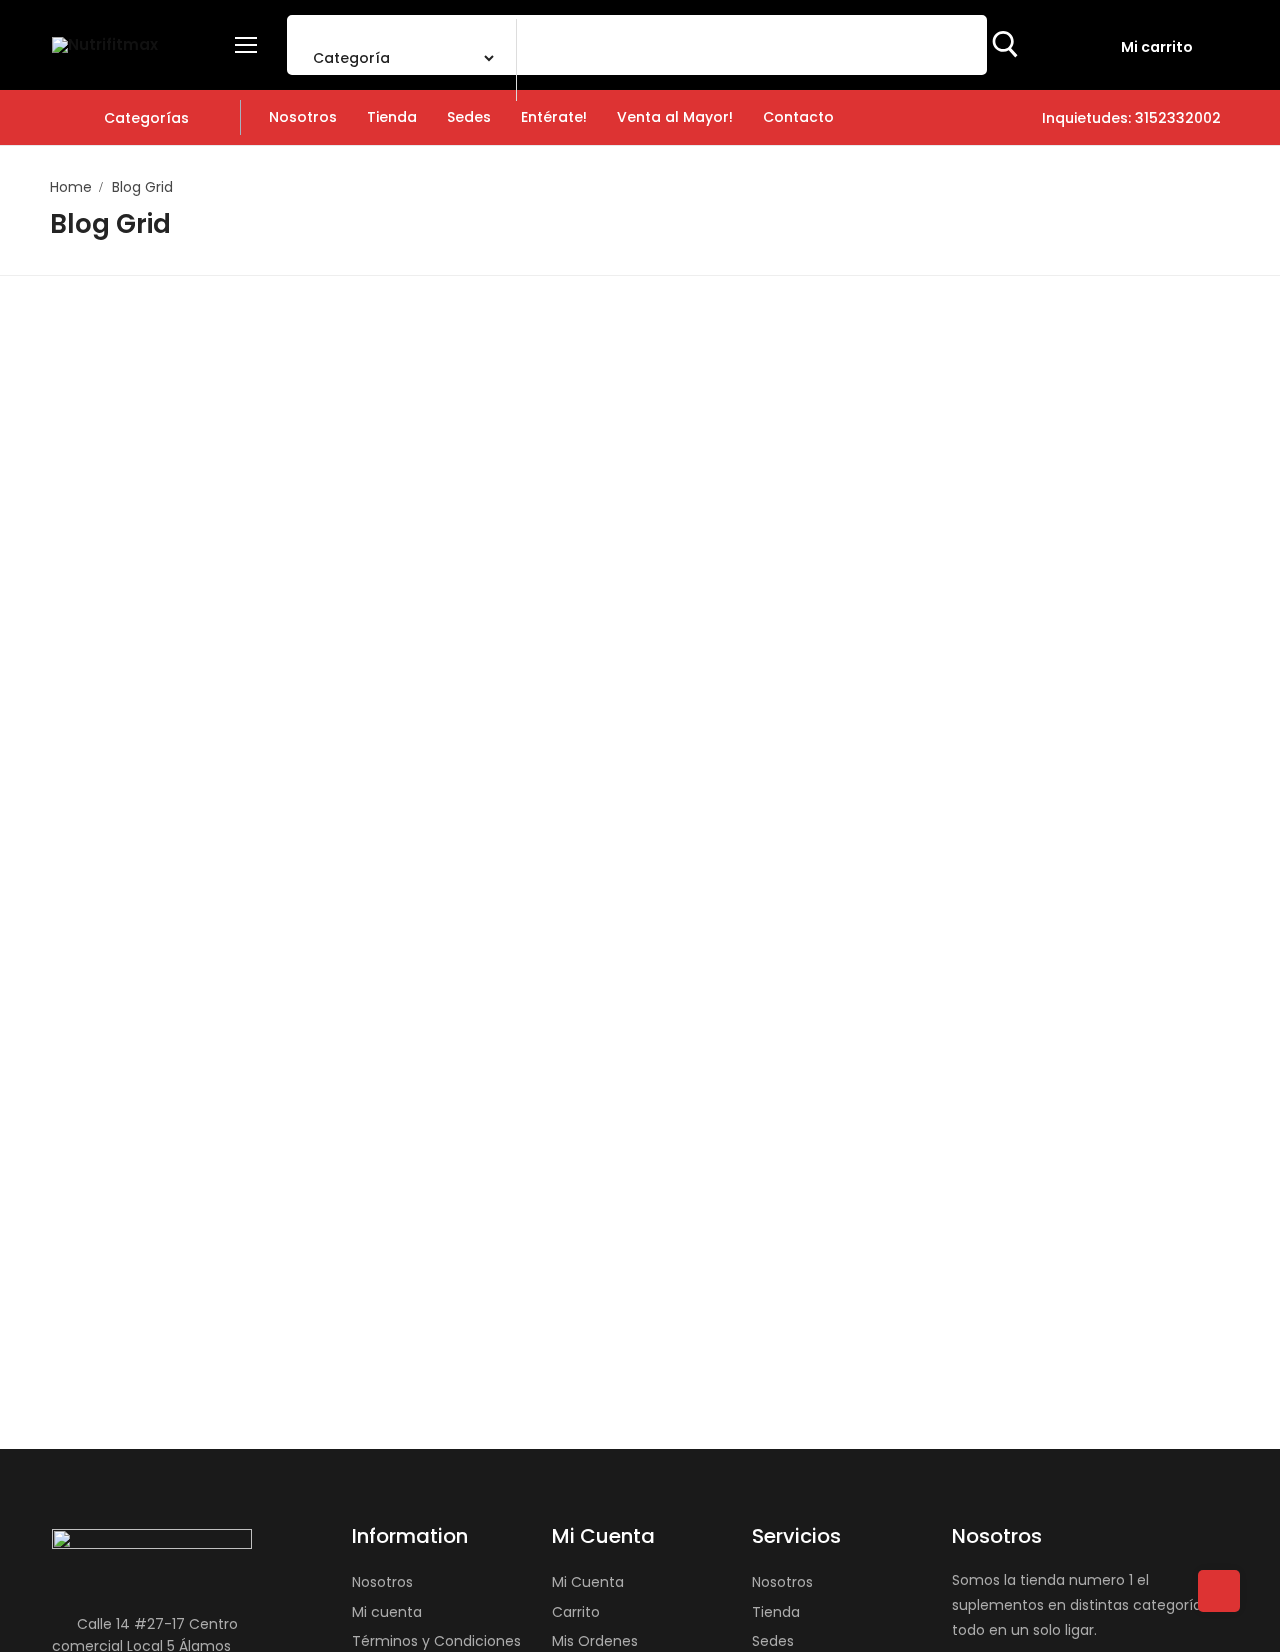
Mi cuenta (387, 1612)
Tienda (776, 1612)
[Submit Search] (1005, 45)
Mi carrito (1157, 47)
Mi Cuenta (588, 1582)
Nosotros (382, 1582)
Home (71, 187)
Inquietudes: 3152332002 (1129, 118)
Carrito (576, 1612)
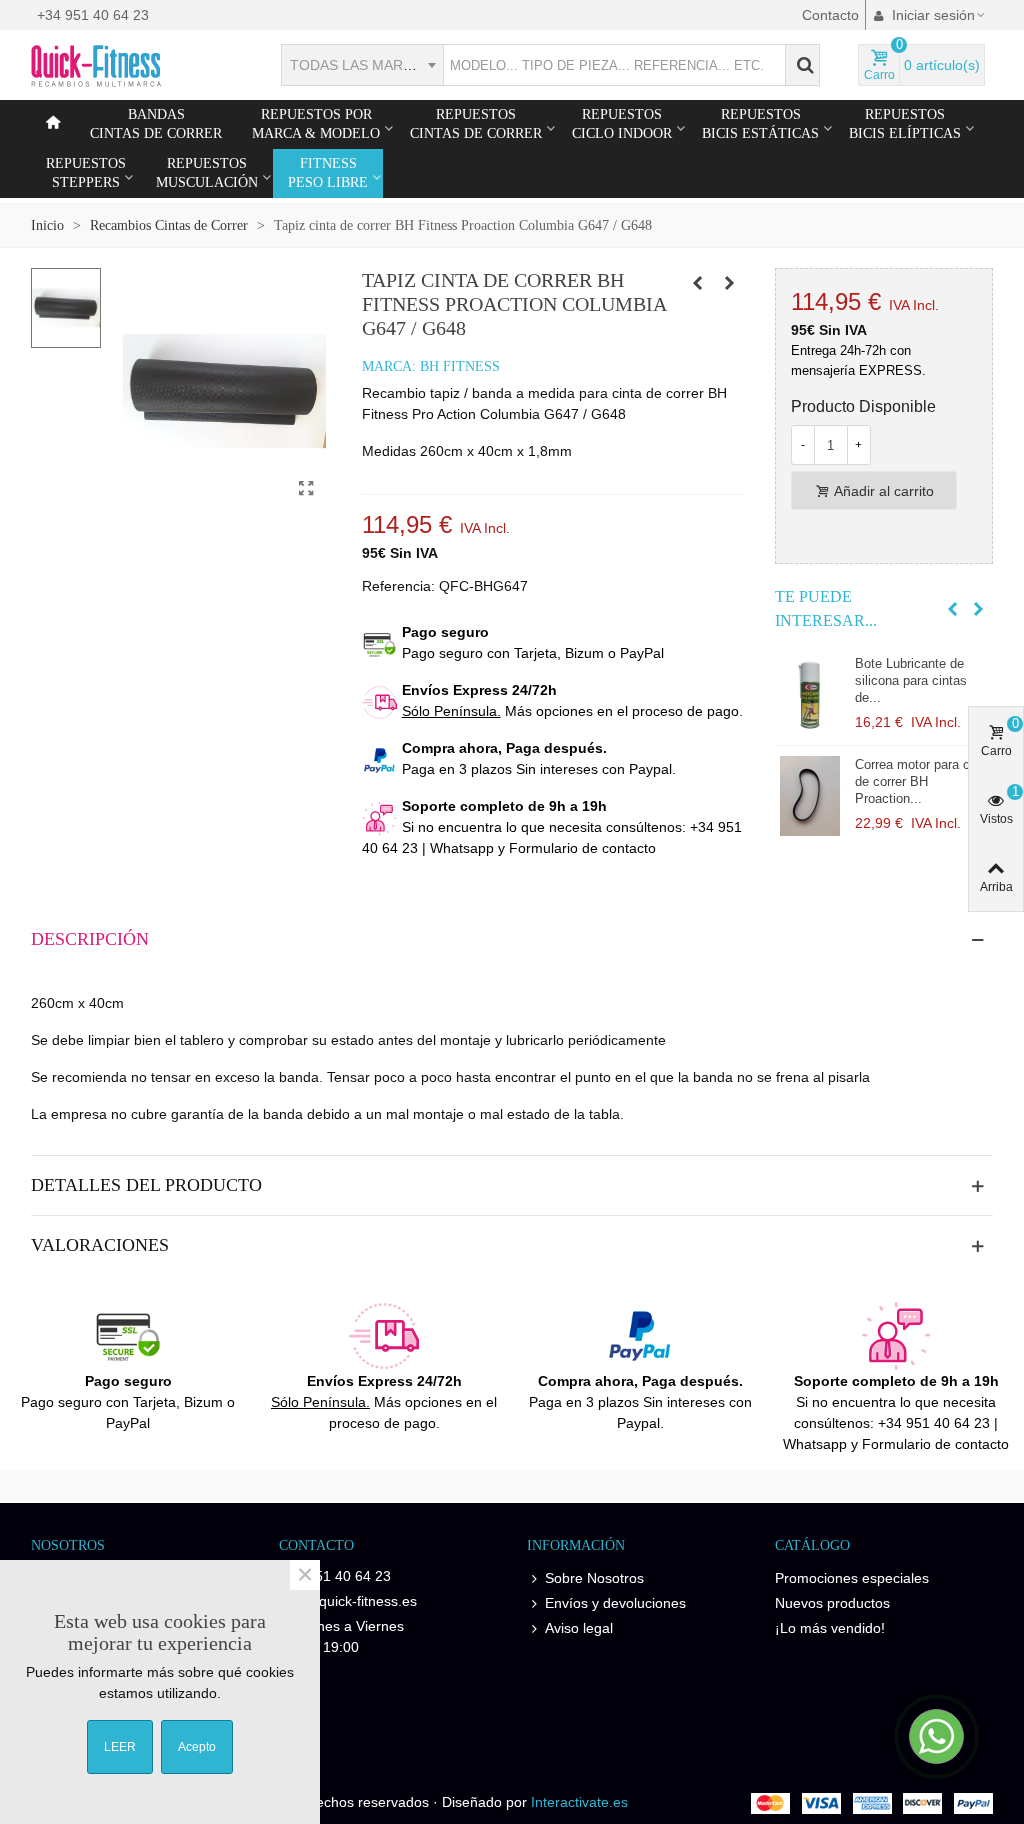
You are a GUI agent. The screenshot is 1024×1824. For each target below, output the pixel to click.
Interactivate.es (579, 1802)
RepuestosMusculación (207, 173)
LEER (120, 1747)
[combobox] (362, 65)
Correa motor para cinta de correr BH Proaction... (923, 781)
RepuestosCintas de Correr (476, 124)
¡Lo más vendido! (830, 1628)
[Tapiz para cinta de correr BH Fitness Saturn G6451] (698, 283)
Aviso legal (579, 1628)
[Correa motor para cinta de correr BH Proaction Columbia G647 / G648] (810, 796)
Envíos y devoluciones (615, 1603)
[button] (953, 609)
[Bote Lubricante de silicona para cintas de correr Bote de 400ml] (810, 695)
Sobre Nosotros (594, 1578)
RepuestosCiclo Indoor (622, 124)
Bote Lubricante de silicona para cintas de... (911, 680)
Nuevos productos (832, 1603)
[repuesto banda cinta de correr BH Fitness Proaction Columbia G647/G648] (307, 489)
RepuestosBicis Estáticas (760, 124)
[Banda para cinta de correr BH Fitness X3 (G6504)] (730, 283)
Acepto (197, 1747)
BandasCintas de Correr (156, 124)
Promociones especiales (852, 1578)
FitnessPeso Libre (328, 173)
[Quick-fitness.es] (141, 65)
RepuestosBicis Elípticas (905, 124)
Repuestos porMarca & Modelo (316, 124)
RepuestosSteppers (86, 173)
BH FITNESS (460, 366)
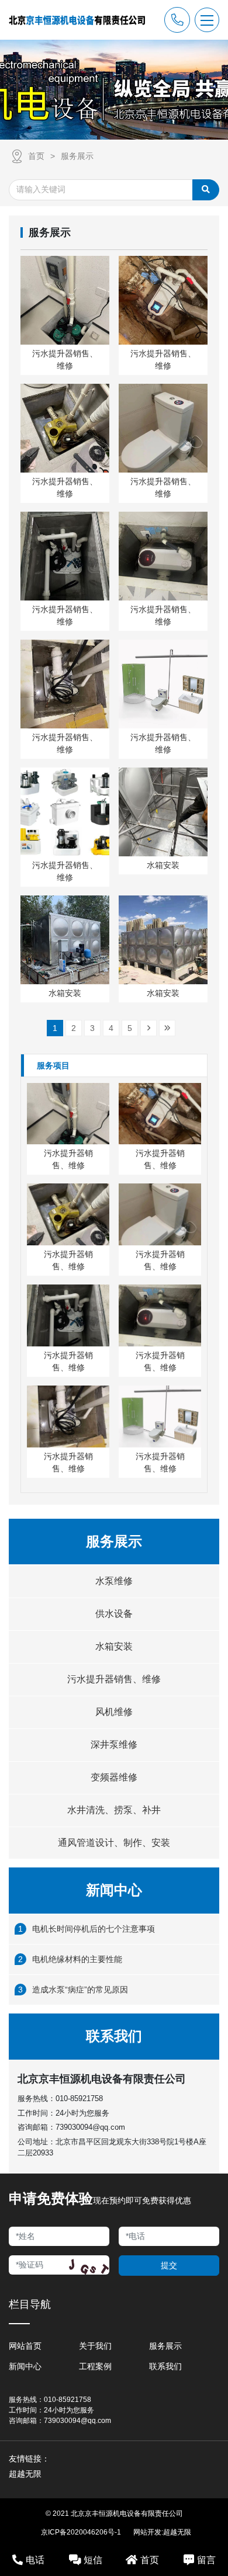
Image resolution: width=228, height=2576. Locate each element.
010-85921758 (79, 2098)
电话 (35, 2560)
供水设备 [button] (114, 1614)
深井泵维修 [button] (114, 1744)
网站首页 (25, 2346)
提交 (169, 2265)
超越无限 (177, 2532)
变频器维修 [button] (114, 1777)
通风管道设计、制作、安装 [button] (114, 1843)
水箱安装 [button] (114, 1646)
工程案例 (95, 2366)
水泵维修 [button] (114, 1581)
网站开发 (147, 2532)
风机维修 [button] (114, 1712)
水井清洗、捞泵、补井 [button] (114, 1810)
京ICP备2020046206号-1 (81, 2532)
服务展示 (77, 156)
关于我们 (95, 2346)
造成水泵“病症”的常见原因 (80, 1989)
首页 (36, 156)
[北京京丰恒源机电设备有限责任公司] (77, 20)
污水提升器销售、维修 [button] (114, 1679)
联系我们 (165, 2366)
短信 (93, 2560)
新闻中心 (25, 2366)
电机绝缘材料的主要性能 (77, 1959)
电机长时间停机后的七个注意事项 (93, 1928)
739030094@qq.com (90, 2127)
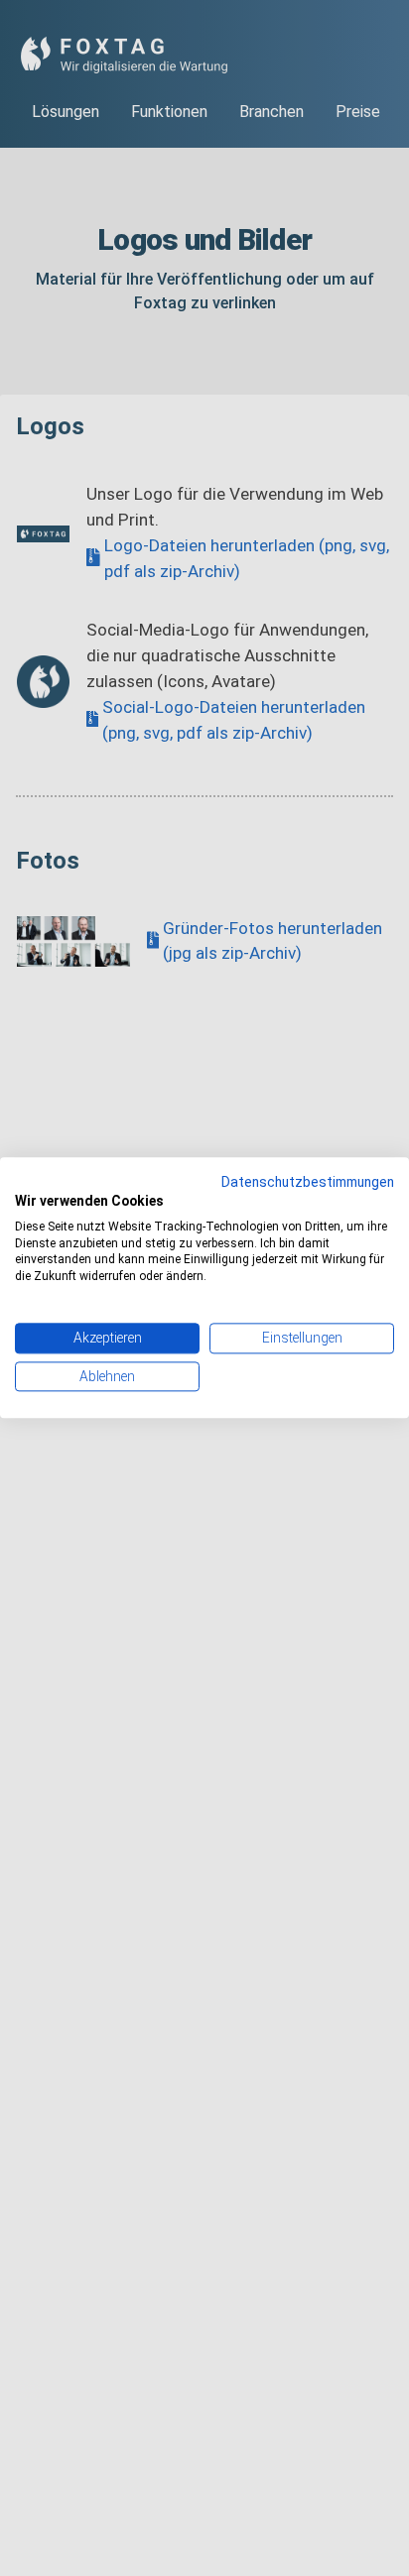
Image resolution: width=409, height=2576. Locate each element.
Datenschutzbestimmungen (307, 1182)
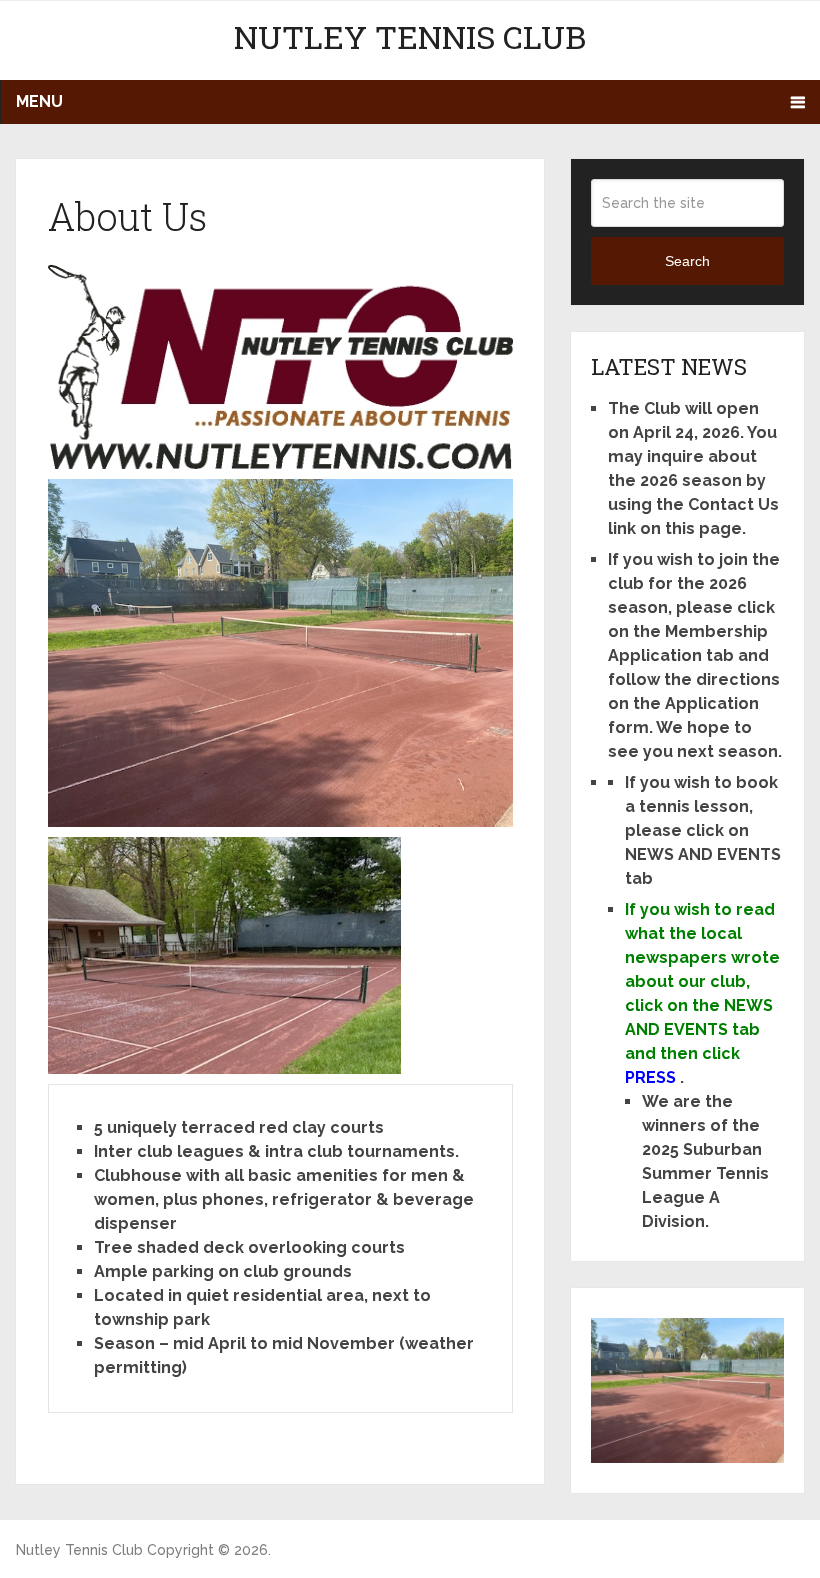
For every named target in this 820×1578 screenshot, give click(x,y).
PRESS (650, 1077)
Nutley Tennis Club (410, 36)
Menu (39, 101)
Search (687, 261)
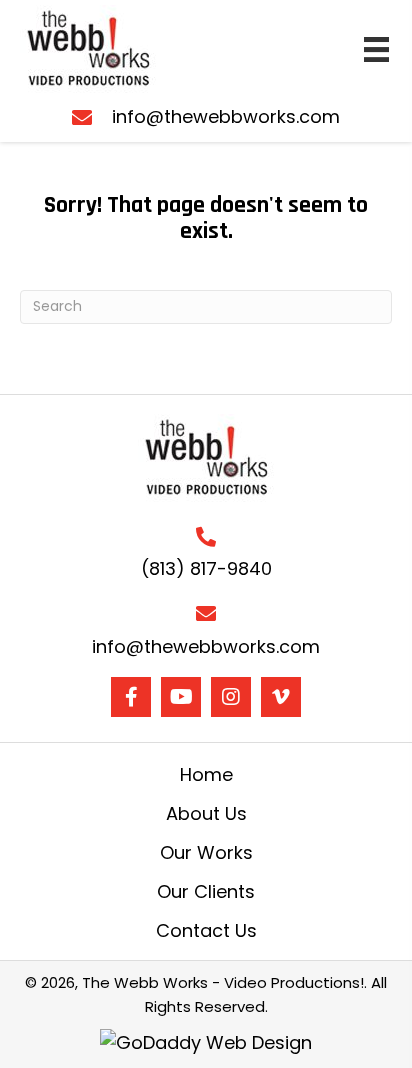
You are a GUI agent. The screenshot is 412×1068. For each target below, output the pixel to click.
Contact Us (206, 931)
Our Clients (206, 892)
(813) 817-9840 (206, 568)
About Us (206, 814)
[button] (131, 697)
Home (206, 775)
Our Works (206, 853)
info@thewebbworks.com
****************
Word for word and without pictures, please write out only the lines from the start of the entries through the line containing "新闻中心 (25, 2366)", both included.

▸ RESPONSE TO THE TASK
Mi cuenta (387, 1612)
Tienda (776, 1612)
[Submit Search] (1005, 45)
Mi carrito (1157, 47)
Mi Cuenta (588, 1582)
Nosotros (382, 1582)
Home (71, 187)
Inquietudes: 3152332002 (1129, 118)
Carrito (576, 1612)
You are a GUI agent. The screenshot is 1024×1824. For each target below, output the pixel to click.
Interactivate.es (579, 1802)
RepuestosMusculación (207, 173)
LEER (120, 1747)
[combobox] (362, 65)
Correa motor para cinta de correr BH Proaction... (923, 781)
RepuestosCintas de Correr (476, 124)
¡Lo más vendido! (830, 1628)
[Tapiz para cinta de correr BH Fitness Saturn G6451] (698, 283)
Aviso legal (579, 1628)
[Correa motor para cinta de correr BH Proaction Columbia G647 / G648] (810, 796)
Envíos y devoluciones (615, 1603)
[button] (953, 609)
[Bote Lubricante de silicona para cintas de correr Bote de 400ml] (810, 695)
Sobre Nosotros (594, 1578)
RepuestosCiclo Indoor (622, 124)
Bote Lubricante de silicona para cintas de... (911, 680)
Nuevos productos (832, 1603)
[repuesto banda cinta de correr BH Fitness Proaction Columbia G647/G648] (307, 489)
RepuestosBicis Estáticas (760, 124)
[Banda para cinta de correr BH Fitness X3 (G6504)] (730, 283)
Acepto (197, 1747)
BandasCintas de Correr (156, 124)
Promociones especiales (852, 1578)
FitnessPeso Libre (328, 173)
[Quick-fitness.es] (141, 65)
RepuestosBicis Elípticas (905, 124)
Repuestos porMarca & Modelo (316, 124)
RepuestosSteppers (86, 173)
BH FITNESS (460, 366)
Image resolution: width=228, height=2576. Locate each element.
010-85921758 (79, 2098)
电话 (35, 2560)
供水设备 [button] (114, 1614)
深井泵维修 [button] (114, 1744)
网站首页 (25, 2346)
提交 (169, 2265)
超越无限 (177, 2532)
变频器维修 [button] (114, 1777)
通风管道设计、制作、安装 [button] (114, 1843)
水箱安装 [button] (114, 1646)
工程案例 (95, 2366)
水泵维修 [button] (114, 1581)
网站开发 (147, 2532)
风机维修 [button] (114, 1712)
水井清洗、捞泵、补井 [button] (114, 1810)
京ICP备2020046206号-1 (81, 2532)
服务展示 (77, 156)
关于我们 (95, 2346)
造成水泵“病症”的常见原因 (80, 1989)
首页 (36, 156)
[北京京丰恒源机电设备有限责任公司] (77, 20)
污水提升器销售、维修 [button] (114, 1679)
联系我们 (165, 2366)
短信 (93, 2560)
新闻中心 (25, 2366)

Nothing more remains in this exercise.